Densho Digital Archive
Manzanar National Historic Site Collection
Title: Ted Hamachi Interview
Narrator: Ted Hamachi
Interviewer: Kirk Peterson
Location: West Covina, California
Date: March 4, 2010
Densho ID: denshovh-hted-01-0014

<Begin Segment 14>

RP: What other responsibilities did you have similar to that, chores or things that you had to do?

TH: Not too much. When the dinner or the mess hall bell rang you just go on your own. It sort of split. There was no discipline anymore, if my dad wanted to tell me something, I'd tell him, "Ah, go on, forget it." There was no family discipline unless that father or that family was regimented real good, there were some families that came and sat together and ate together and they watched out for each other, where we were just running around all over.

RP: You were independent and kind of wild?

TH: Uh-huh.

RP: Out of control?

TH: Yeah, that was one of the bad things about being living in the camp, where you're a teenager and you tend to smoke cigarettes and anything. There was not too much liquor but the bachelors were brewing it in their own barracks. There were always room for sake, you could go buy sake in camp and they would know where the best sake was. That was the older people.

RP: Did you drink sake on occasion there?

TH: Not me. I smoked a little bit in camp and I became a smoker after I got out of camp.

RP: That was the first time you smoked was in camp?

TH: Uh-huh. When you draw on your cigarette you get sort of light headed, little tipsy.

RP: A buzz, huh?

TH: Yeah, then you get accustomed to it and your lungs get full of nicotine and stuff. It's not as effective anymore.

RP: How about, did you play sports in camp? Were you inclined for sports?

TH: I love football but I was too small. I think I was, as a senior in high school, weighed 110 pounds. I just couldn't gain weight as much as I ate but I could probably refer back to when you have too much nervous energy, you eat but you can't put on any weight. Then I became friends with a person that had some weights and they came from Tule Lake, in the exchange group, they came into our block. We didn't go to his house to lift weights, but we got a room in the local rec hall and we sort of stored the weights over there, nobody took them or anything. I started working out, and in three months' time, I gained twenty pounds. From 110 I went to 130 and I kept working out more and I gained to about 135 and it was all muscle. I was eighteen years old, you're lifting weights, then you're not scared of anybody. [Laughs] Anybody wants to pick on you or something, you remember the old Charles Atlas ad behind the magazines? I felt like that. I played sports, I caught softball and some of the people that I played with, they remember me from being a pretty good catcher and it's all because you have more confidence in you're bulked out, so somebody wants to fight you, you want to fight them, that's okay.
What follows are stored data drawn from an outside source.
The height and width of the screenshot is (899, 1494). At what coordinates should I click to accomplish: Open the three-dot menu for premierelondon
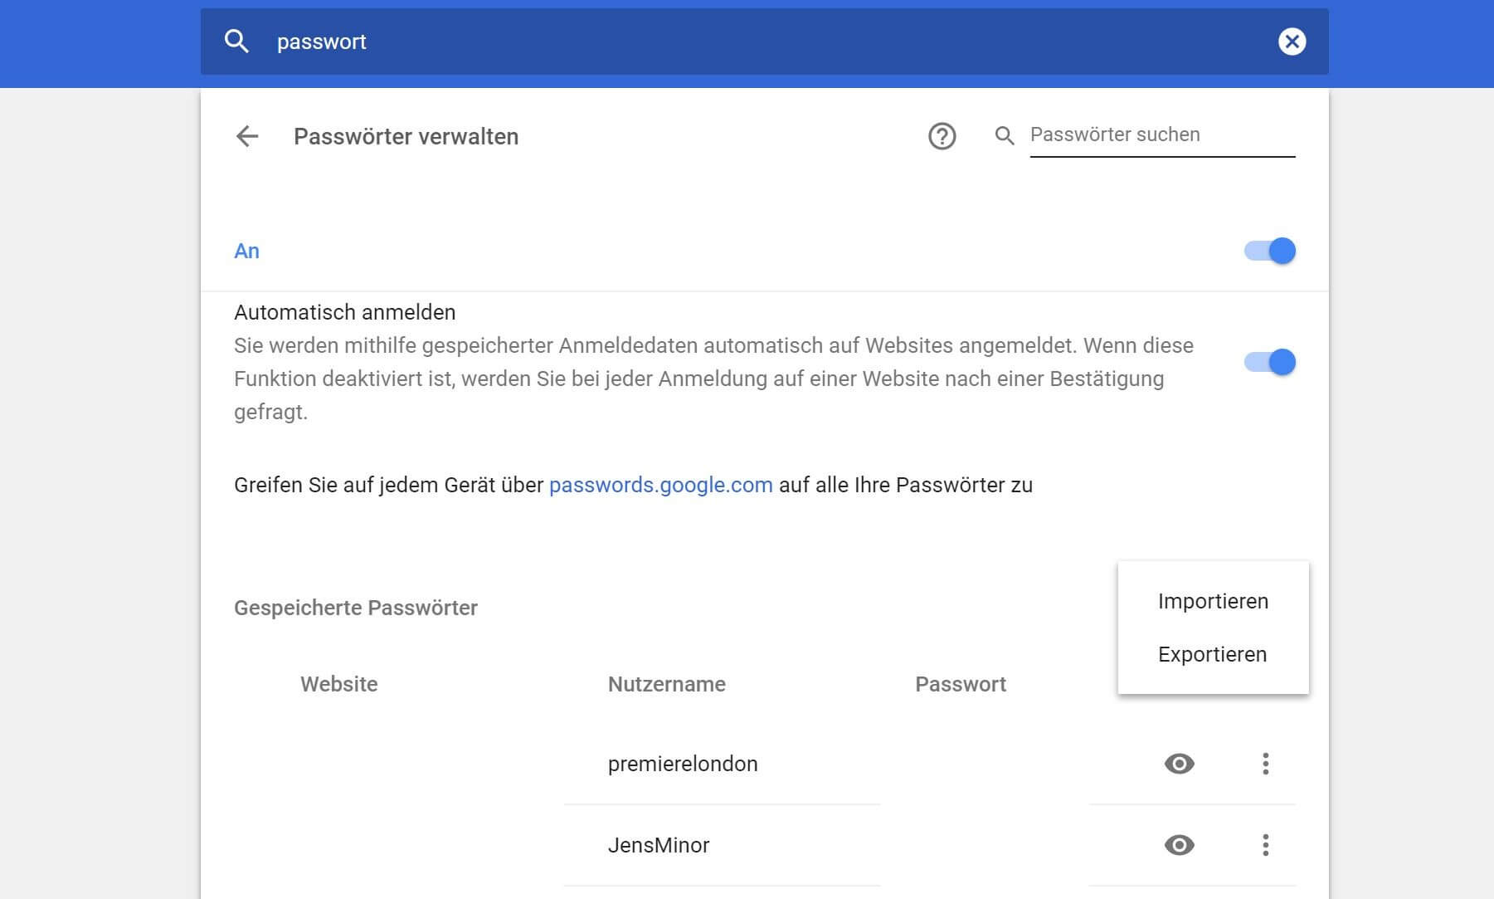[x=1265, y=764]
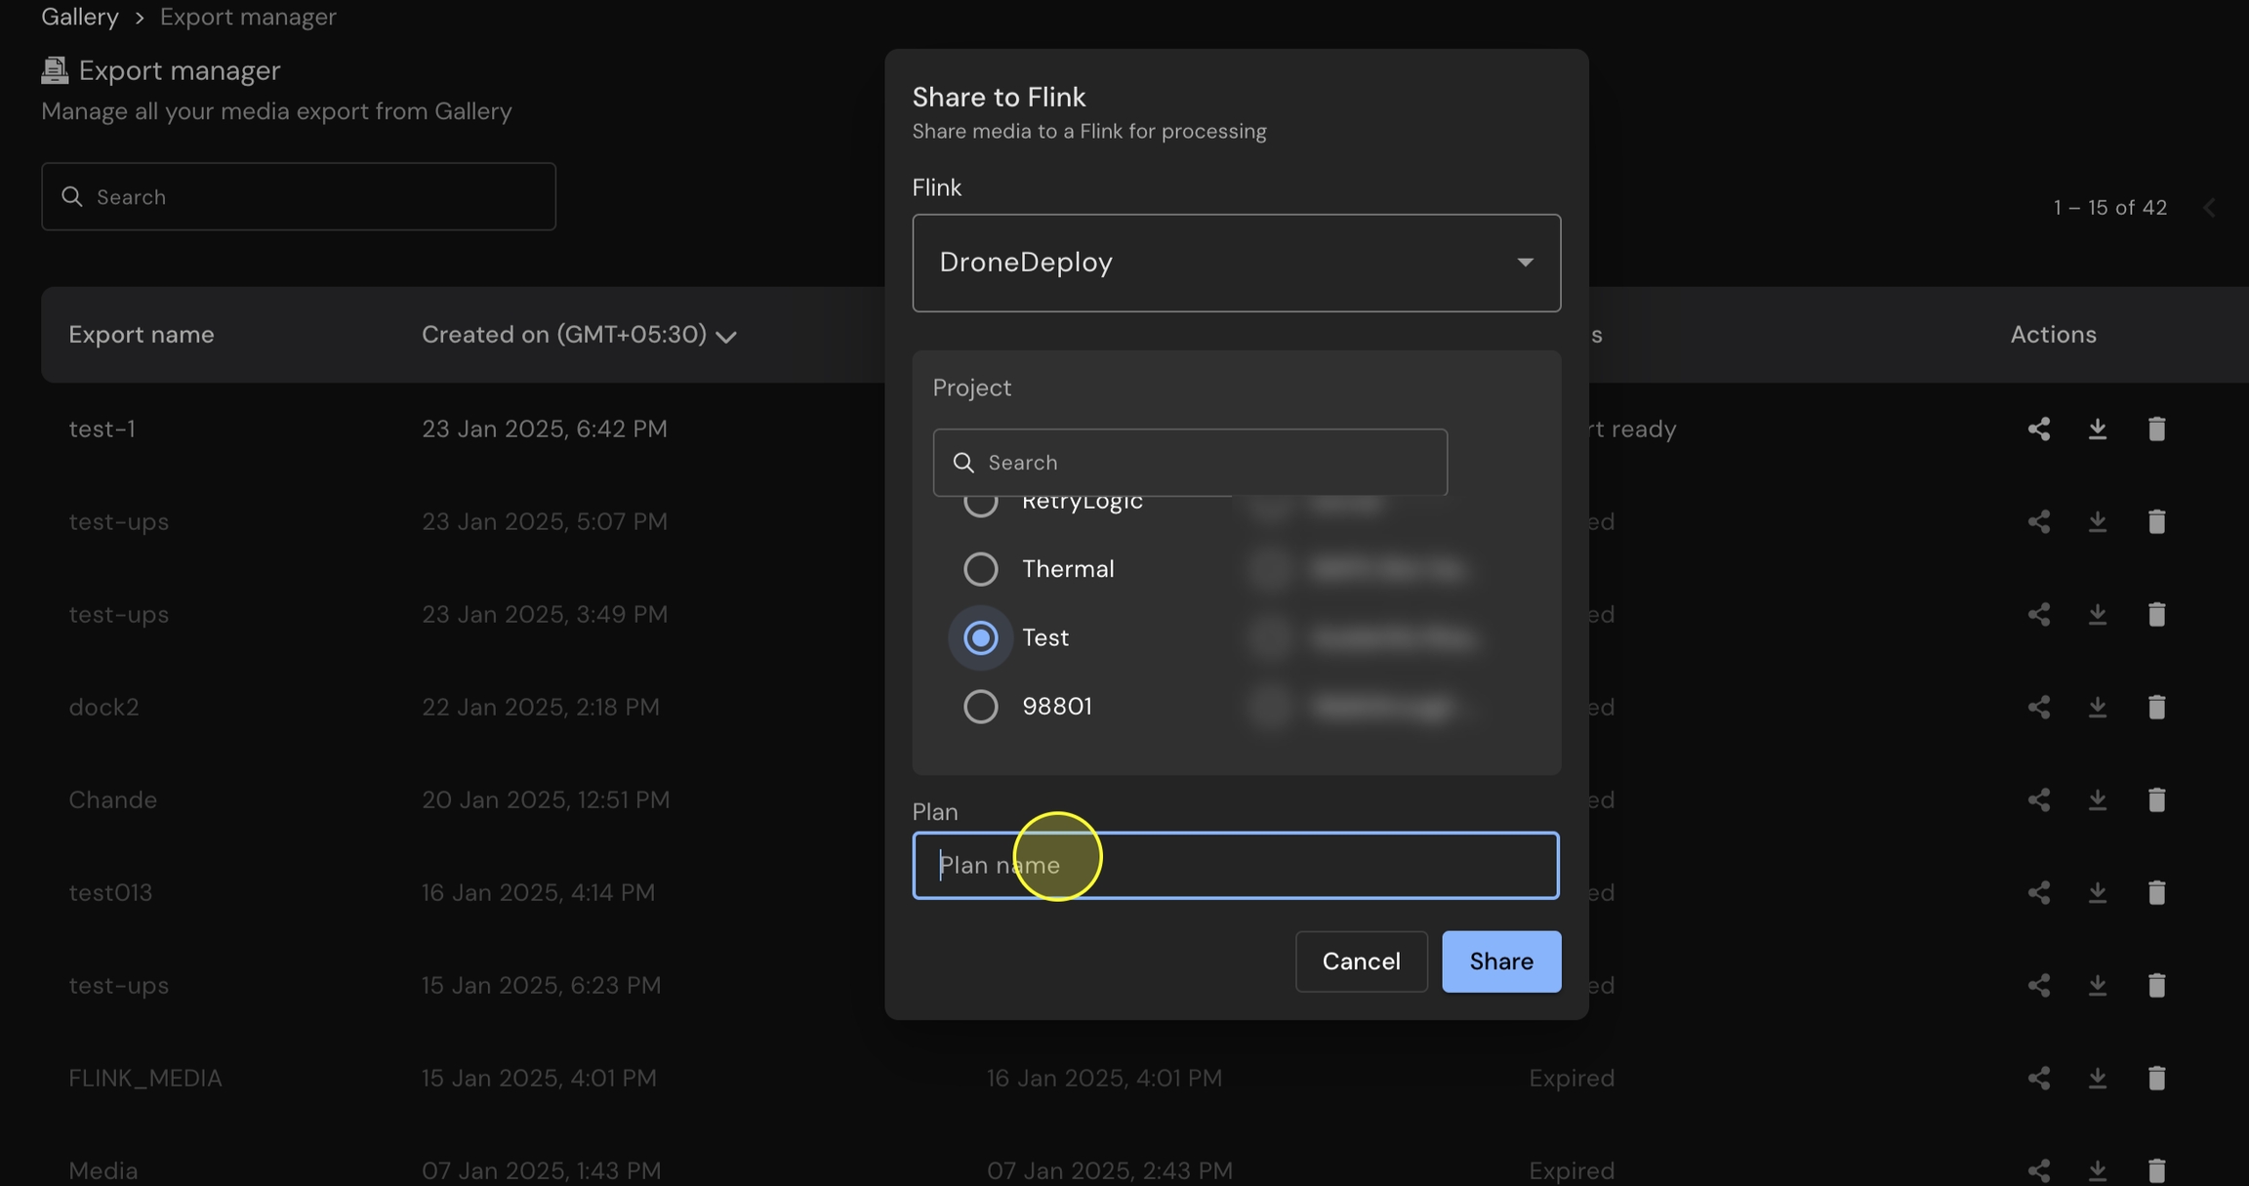Delete the dock2 export via trash icon
This screenshot has height=1186, width=2249.
(2156, 707)
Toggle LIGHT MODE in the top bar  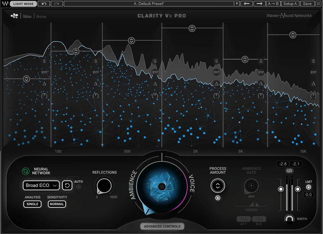[23, 4]
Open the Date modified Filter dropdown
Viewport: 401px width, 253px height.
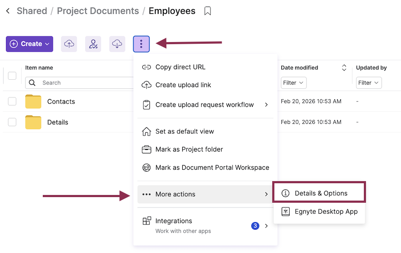tap(293, 83)
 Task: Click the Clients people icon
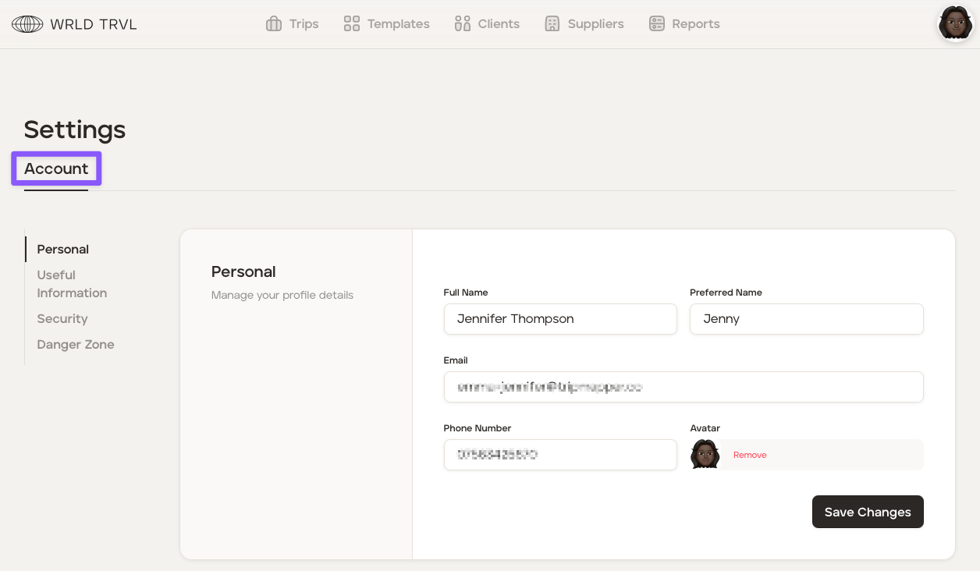(x=463, y=24)
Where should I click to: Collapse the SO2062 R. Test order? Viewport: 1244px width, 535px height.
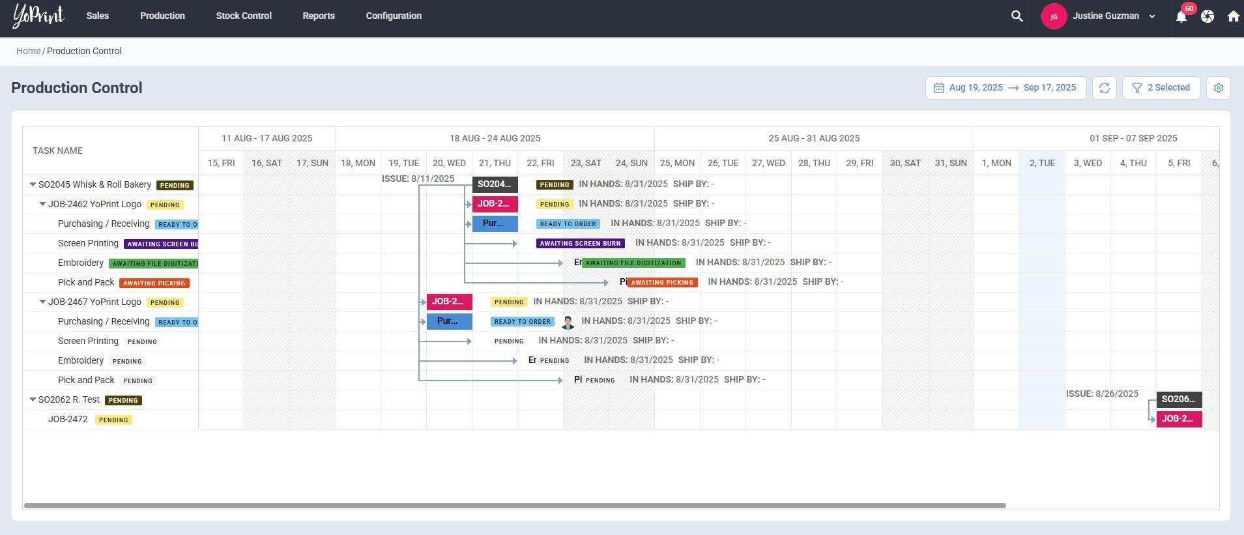(33, 400)
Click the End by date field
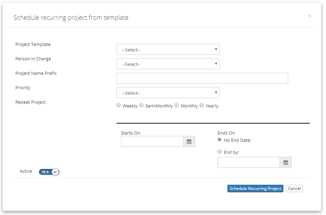This screenshot has width=326, height=215. pos(249,162)
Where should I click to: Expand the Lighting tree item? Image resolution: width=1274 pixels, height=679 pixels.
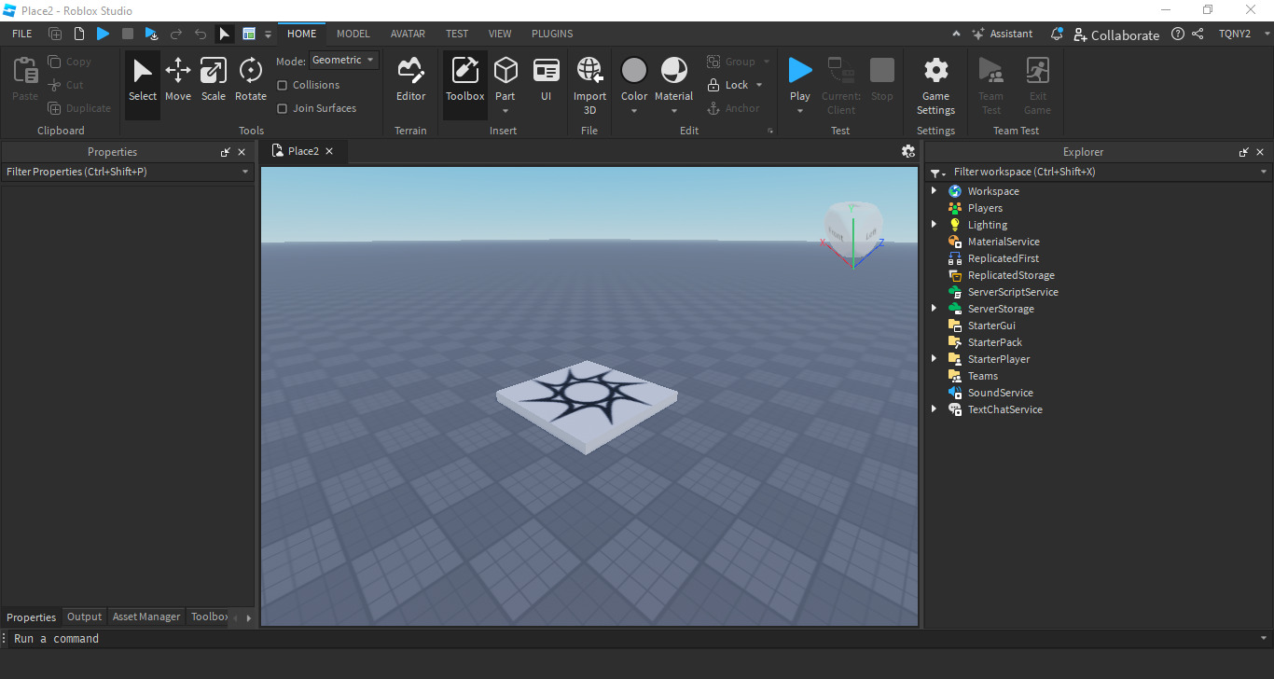click(935, 224)
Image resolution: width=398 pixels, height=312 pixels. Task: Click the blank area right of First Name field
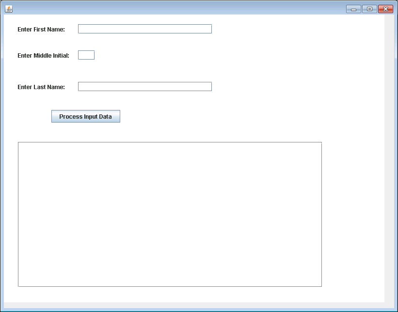tap(291, 29)
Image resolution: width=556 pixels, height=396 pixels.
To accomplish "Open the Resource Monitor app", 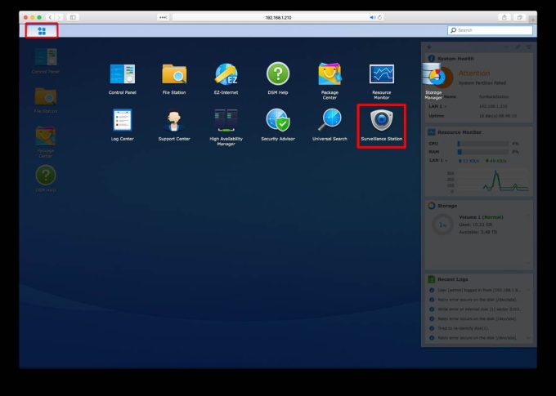I will (381, 74).
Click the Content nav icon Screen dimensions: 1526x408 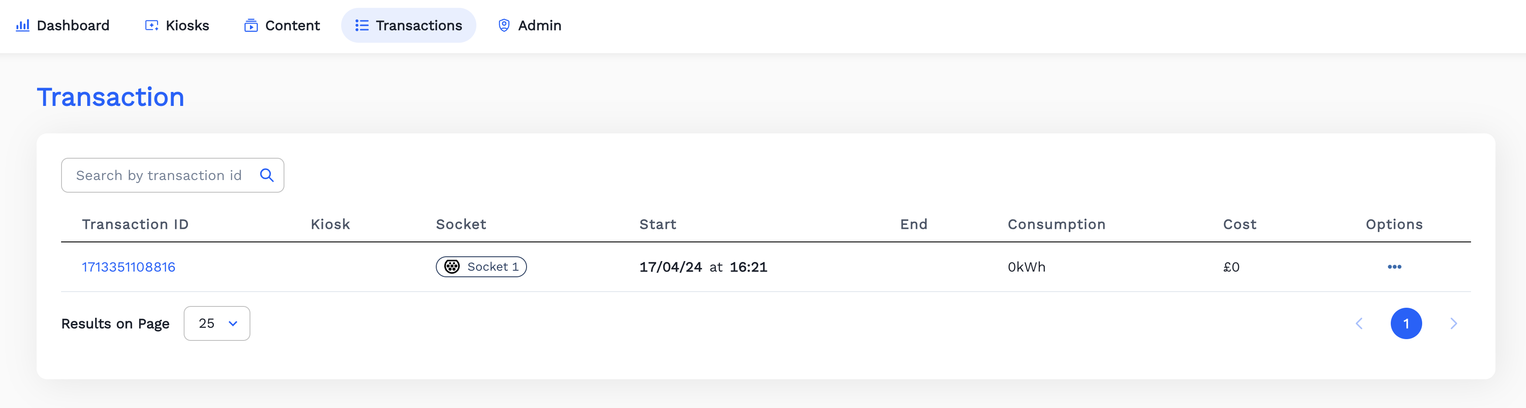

RP: Were there bullies in camp like that?

TH: Huh?

RP: Did you have bullies or groups that some people might refer to as gangs that --

TH: Yeah, there were gangs. But when you're raised in the country, you don't believe in gangs. West Covina used to be a rural area. They had to band together and they came from Los Angeles or some city where they lived in close quarters. If you picked on one guy, look out, you have to fight ten more times because you might have won on the first fight but you lose all the other times. [Laughs]

[Interruption]

RP: This is tape three of a continuing interview with Ted Hamachi. And Ted, we were just talking about the relationships that you had in camp and there were some of these guys from the city, sometimes would band together in gangs. You had a special term for those guys.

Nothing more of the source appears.